Introduction to Map-Reduce Programming model in IoT

 Introduction to Map-Reduce Programming model

  • MapReduce is a programming framework.
  • Perform distributed and parallel processing on large data sets in a distributed environment.
  • MapReduce consists of two distinct tasks – Map and Reduce.
  • Map job:- A block of data is read and processed to produce key-value pairs as intermediate outputs.
  • The output of a Mapper or map job (key-value pairs) is input to the Reducer.
  • The reducer receives the key-value pair from multiple map jobs.
  • Reducer aggregates those intermediate data tuples (intermediate key-value pairs) into a smaller set of tuples or key-value pairs which is the final output.

Parts of the Map-Reduce Programming model

PayLoad − Applications implement the Map and the Reduce functions, and form the core of the job.

Mapper –

Maps the input key/value pairs to a set of intermediate key/value pairs.

The first stage in Data Processing using MapReduce is the Mapper Class. 

Here, RecordReader processes each Input record and generates the respective key-value pair. 

Hadoop’s Mapper store saves this intermediate data into the local disk.

Input Split -  

It is the logical representation of data. 

It represents a block of work that contains a single map task in the 

MapReduce Program.


It interacts with the Input split and converts the obtained data into the form 

of Key-Value Pairs.

Reducer Class

The Intermediate output generated from the mapper is fed to the reducer

 which processes it and generates the final output which is then saved in

 the HDFS.

Driver Class 

The major component in a MapReduce job is a Driver Class. 

It is responsible for setting up a MapReduce Job to run in Hadoop. 

NamedNode − Node that manages the Hadoop Distributed File System (HDFS).

DataNode − Node where data is presented in advance before any processing takes place.

MasterNode − Node where JobTracker runs and which accepts job requests from clients.

SlaveNode − Node where Map and Reduce program runs.

JobTracker − Schedules jobs and tracks the assigned jobs to Task tracker.

Task Tracker − Tracks the task and reports the status to JobTracker.

Job − A program is an execution of a Mapper and Reducer across a dataset.

Task − An execution of a Mapper or a Reducer on a slice of data.

Task Attempt − A particular instance of an attempt to execute a task on a SlaveNode. 

Advantages of MapReduce

The two biggest advantages of MapReduce are:

      1. Parallel Processing:

In MapReduce, dividing the job among multiple nodes and each node works with a part of the job simultaneously. 

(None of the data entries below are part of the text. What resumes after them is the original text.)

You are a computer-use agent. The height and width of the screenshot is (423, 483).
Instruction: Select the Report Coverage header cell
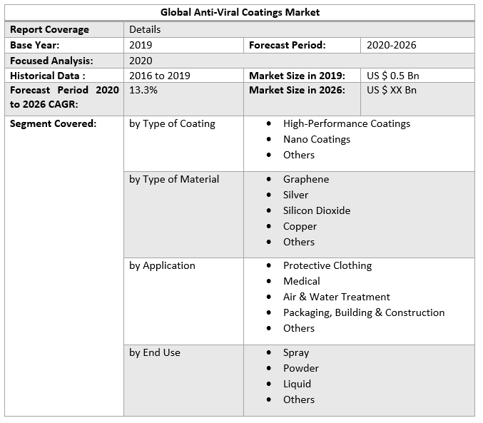click(50, 29)
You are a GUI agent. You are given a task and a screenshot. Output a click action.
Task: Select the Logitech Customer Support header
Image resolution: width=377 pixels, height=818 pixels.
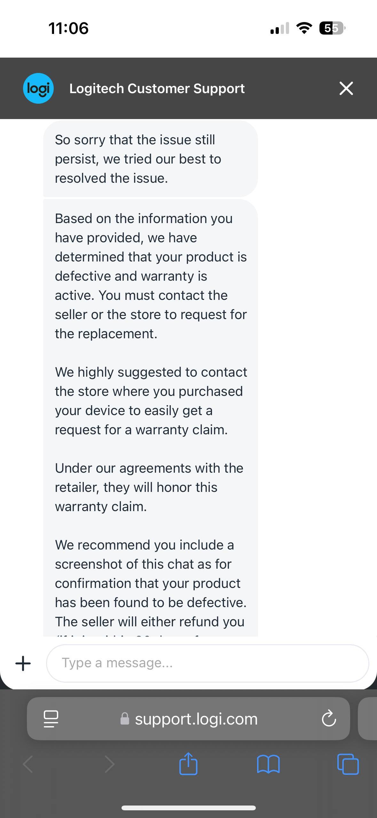point(157,88)
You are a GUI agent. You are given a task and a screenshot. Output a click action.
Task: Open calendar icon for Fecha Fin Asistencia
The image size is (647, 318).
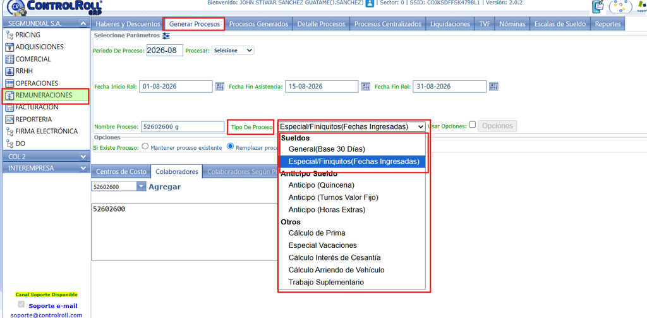tap(366, 87)
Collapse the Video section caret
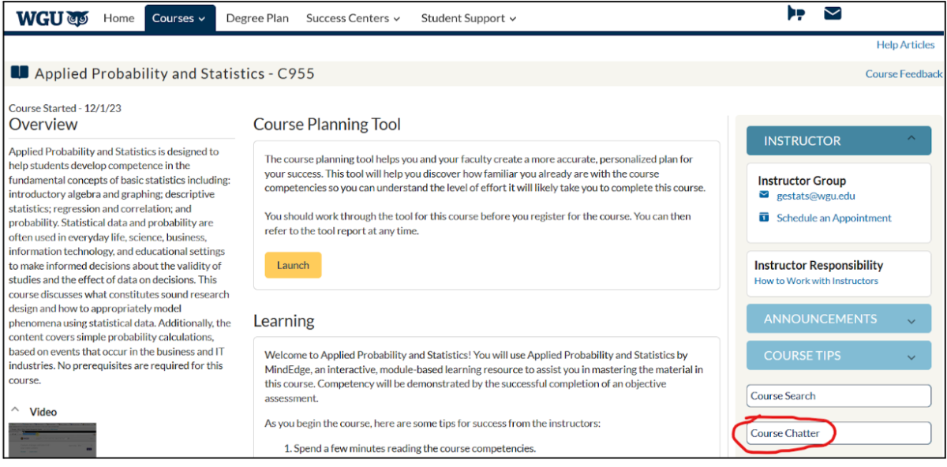This screenshot has width=947, height=467. click(14, 411)
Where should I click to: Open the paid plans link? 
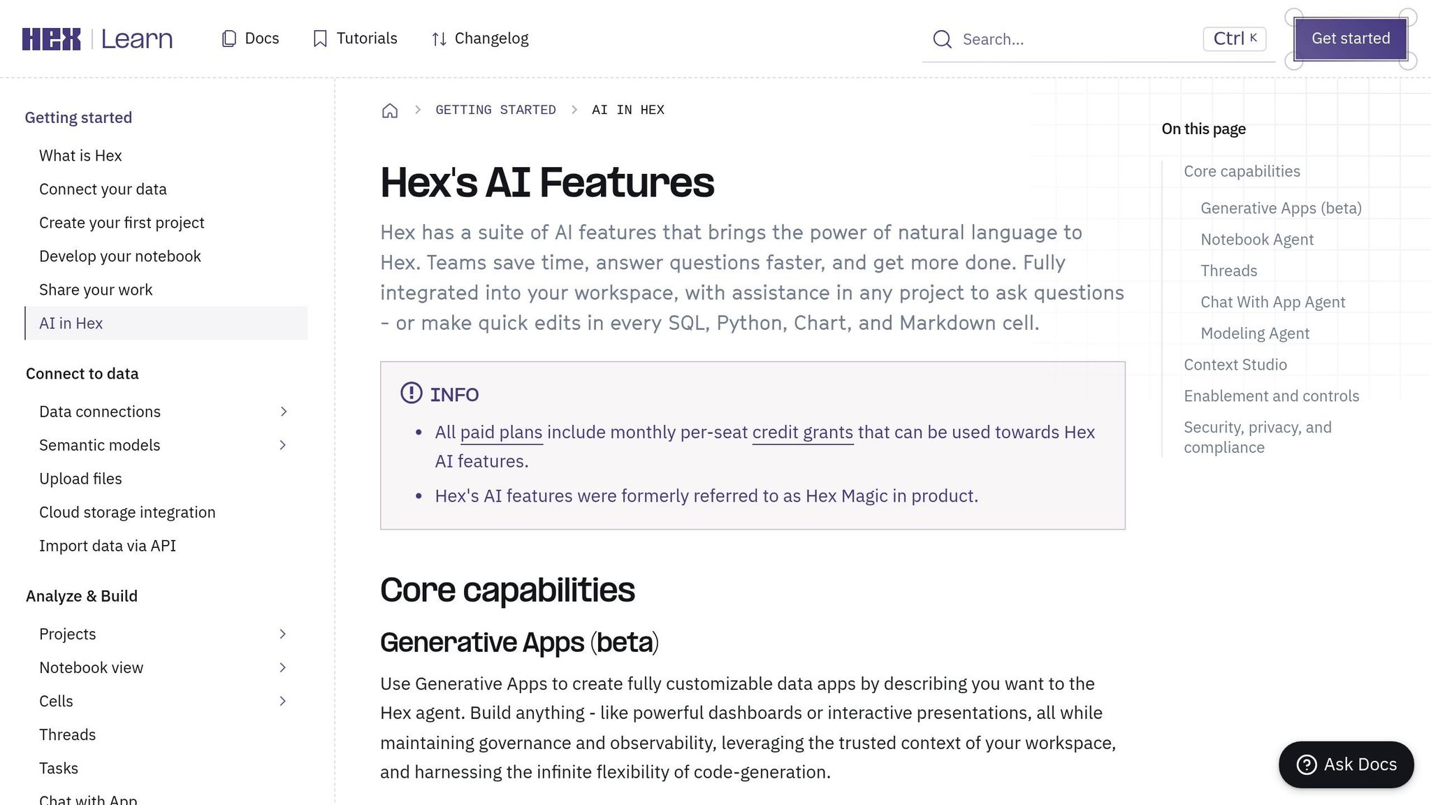click(501, 433)
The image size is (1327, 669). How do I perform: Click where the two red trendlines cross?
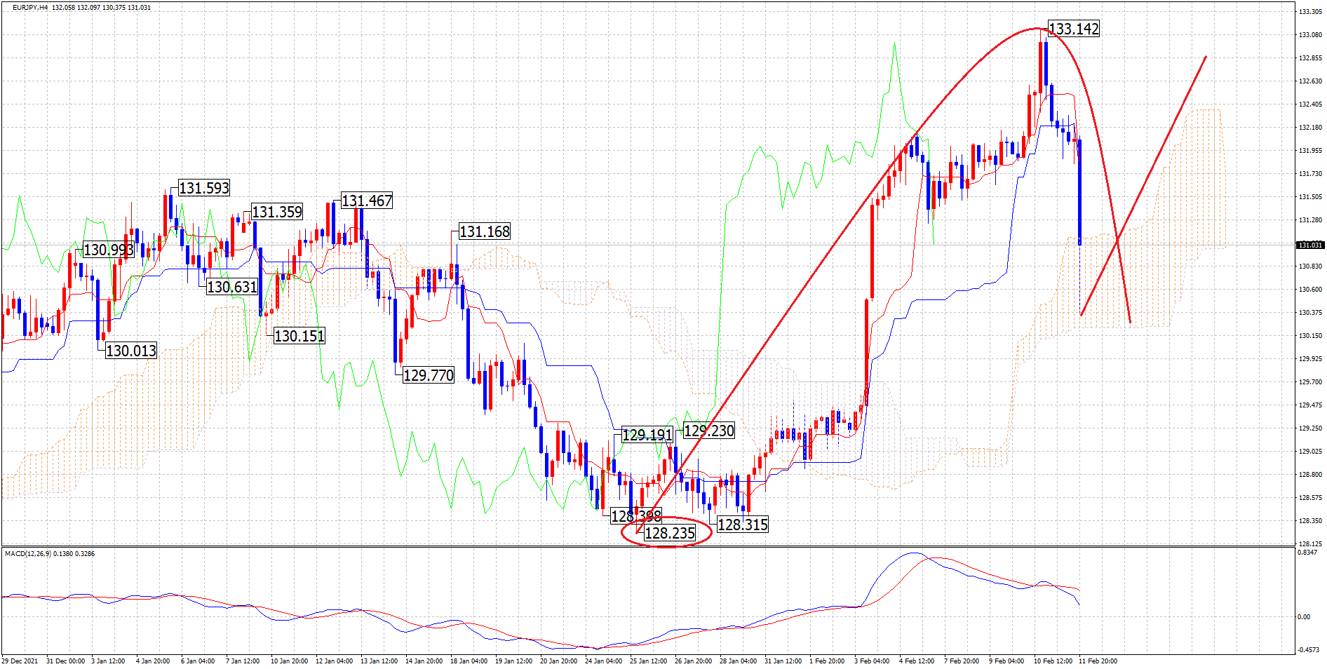coord(1117,239)
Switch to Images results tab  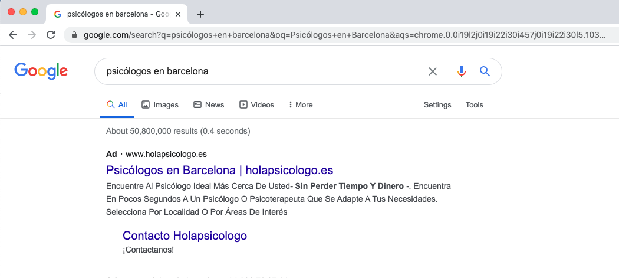pyautogui.click(x=160, y=104)
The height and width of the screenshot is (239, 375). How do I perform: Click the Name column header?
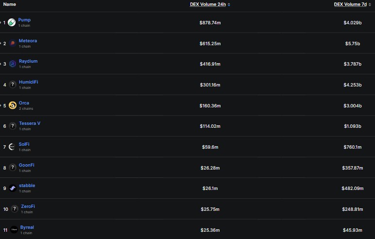tap(10, 4)

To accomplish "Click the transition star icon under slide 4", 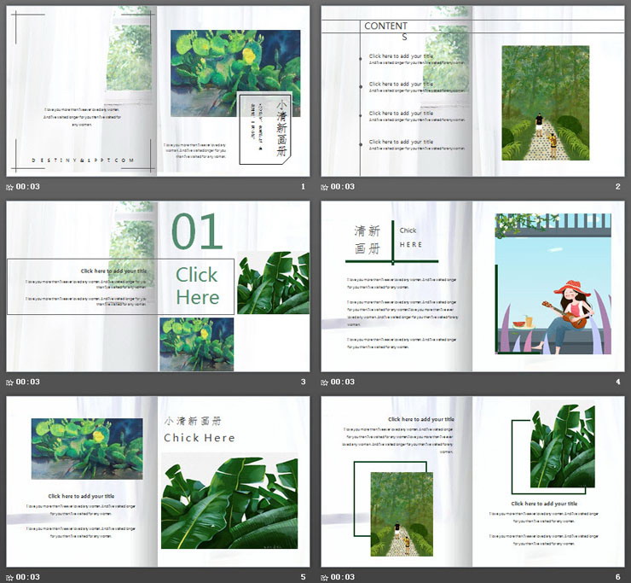I will [325, 382].
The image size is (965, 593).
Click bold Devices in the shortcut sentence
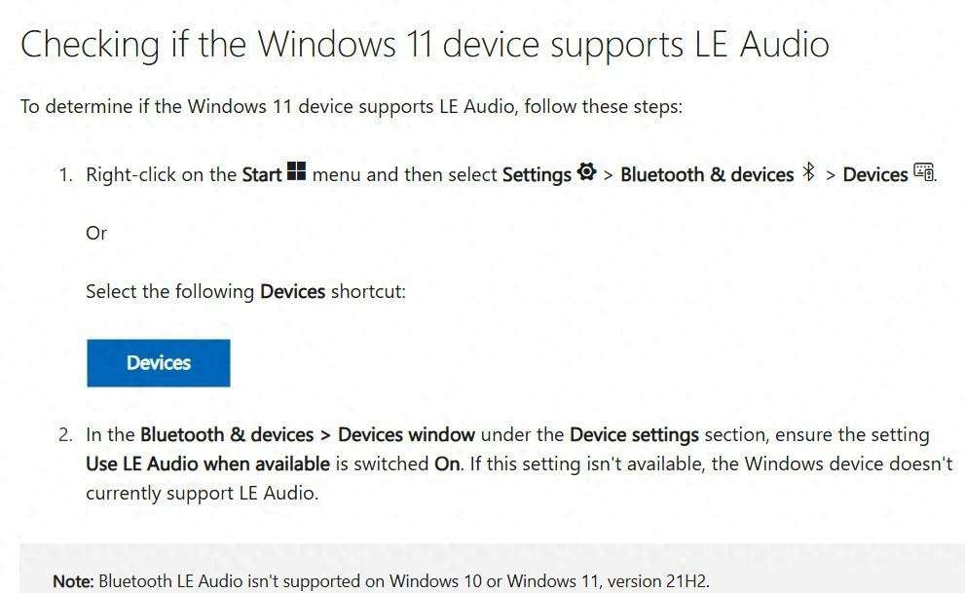coord(292,292)
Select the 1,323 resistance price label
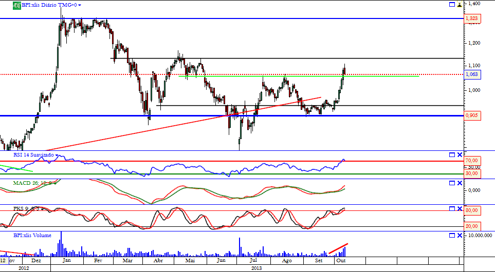The height and width of the screenshot is (272, 495). [472, 18]
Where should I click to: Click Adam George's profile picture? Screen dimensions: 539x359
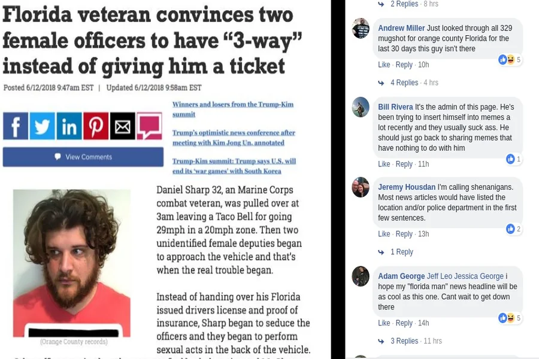pyautogui.click(x=361, y=276)
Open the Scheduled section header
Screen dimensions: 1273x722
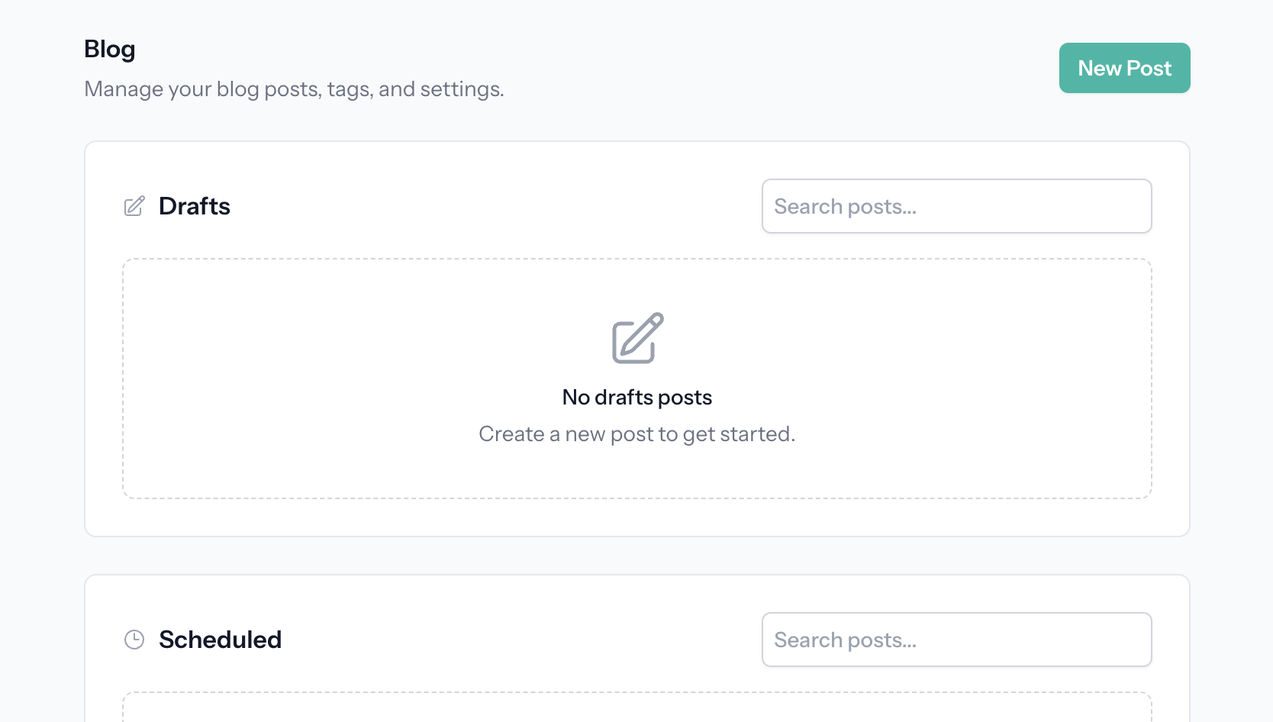(220, 640)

So, MapReduce is based on the Divide and Conquer paradigm which helps us to process the data using different machines. 

Data Locality: 

In MapReduce data is distributed among multiple nodes where each node processes the part of the data residing on it. It provides the following advantages:

It ·         Very cost-effective to move the processing unit to the data.

·         The processing time is reduced as all the nodes are working with their part of the data in parallel.

·         Every node gets a part of the data to process so no chance of a node getting overburdened. 


·         According to the concept of key-value pairs. It provides powerful paradigms for parallel data processing.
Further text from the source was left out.